Welke geboortedatum van Bertha Henriette Denneboom staat volgens de toespraak hieronder in de burgerlijke stand?

=== Geëxtraheerde tekst ===
------
Toespraak bij de plaatsing van Stolpersteine in Beilen voor de familie Denneboom op 7 april 2016

Ik ben Bertien Minco, kleindochter van Bertha Henriette Denneboom, die hier in Beilen geboren werd op 26 juli van het jaar 1900. In de burgerlijk stand staat 25 juli, maar haar hele leven vierde wij haar verjaardag de 26e.

Eigenlijk heette ze Bartha, maar haar roepnaam was Bertha.

Ik groeide op in Groningen en de eerste zes of zeven jaren van mijn leven, woonde we samen met oma in één huis. Oma sprak veel. Haar mond stond nooit stil, ze babbelde maar ze vertelde zelden tot nooit iets over haar eigen leven, ze sprak niet over de dingen die ze had meegemaakt ……en ze hád wat meegemaakt.

Oma overleefde de oorlog, als enige van het gezin waar ze in opgroeide. Ze verloor grote delen van haar familie. En ze zweeg. Ze wilde haar kinderen er niet mee lastigvallen. En vermoedelijk wilde ze ook zichzelf in bescherming nemen tegen al teveel nare herinneringen.
------
=== Aangeleverde gegevens ===
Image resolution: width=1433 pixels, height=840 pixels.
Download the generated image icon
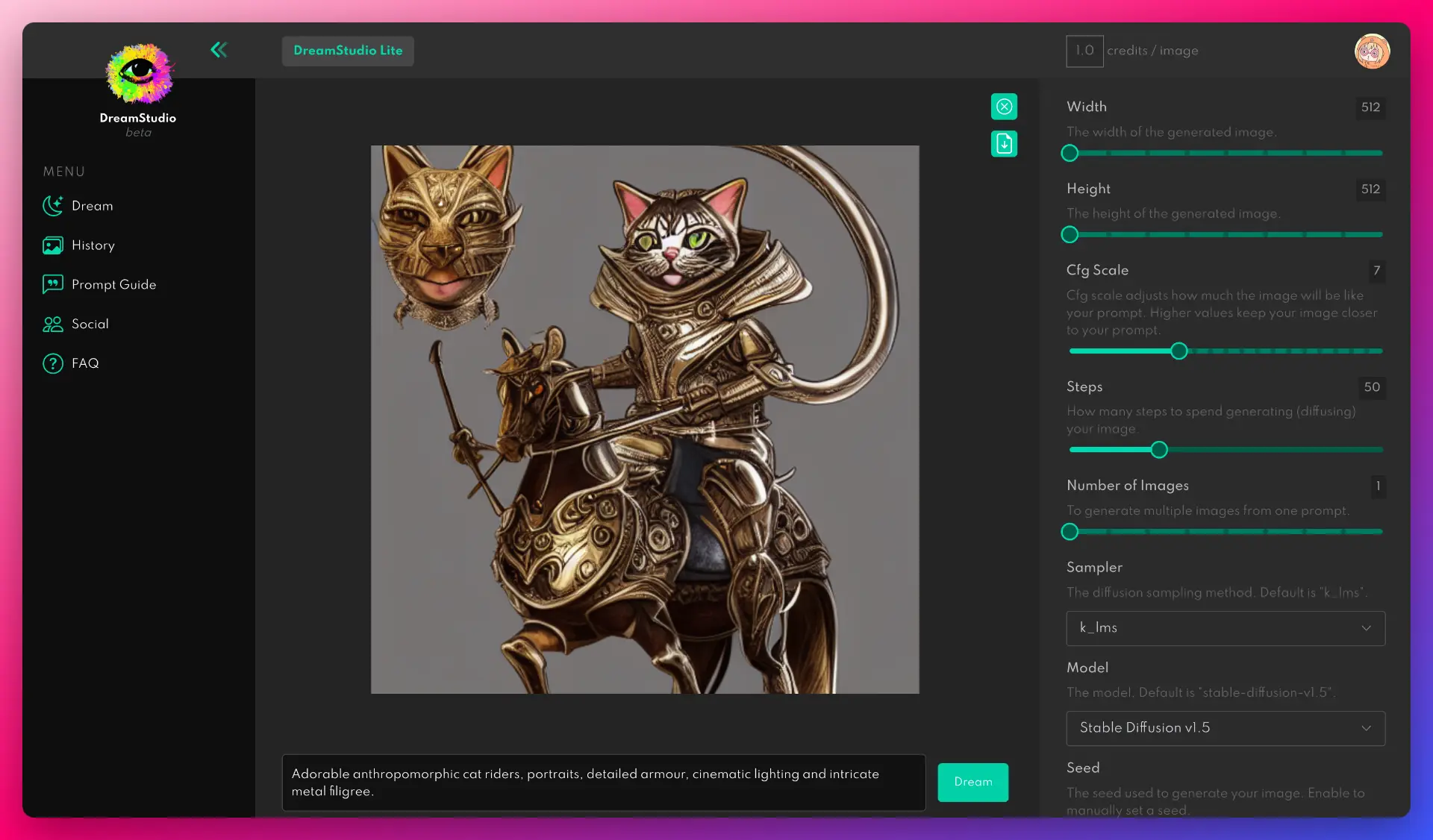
------
=== Uitvoer opdracht ===
25 juli 1900.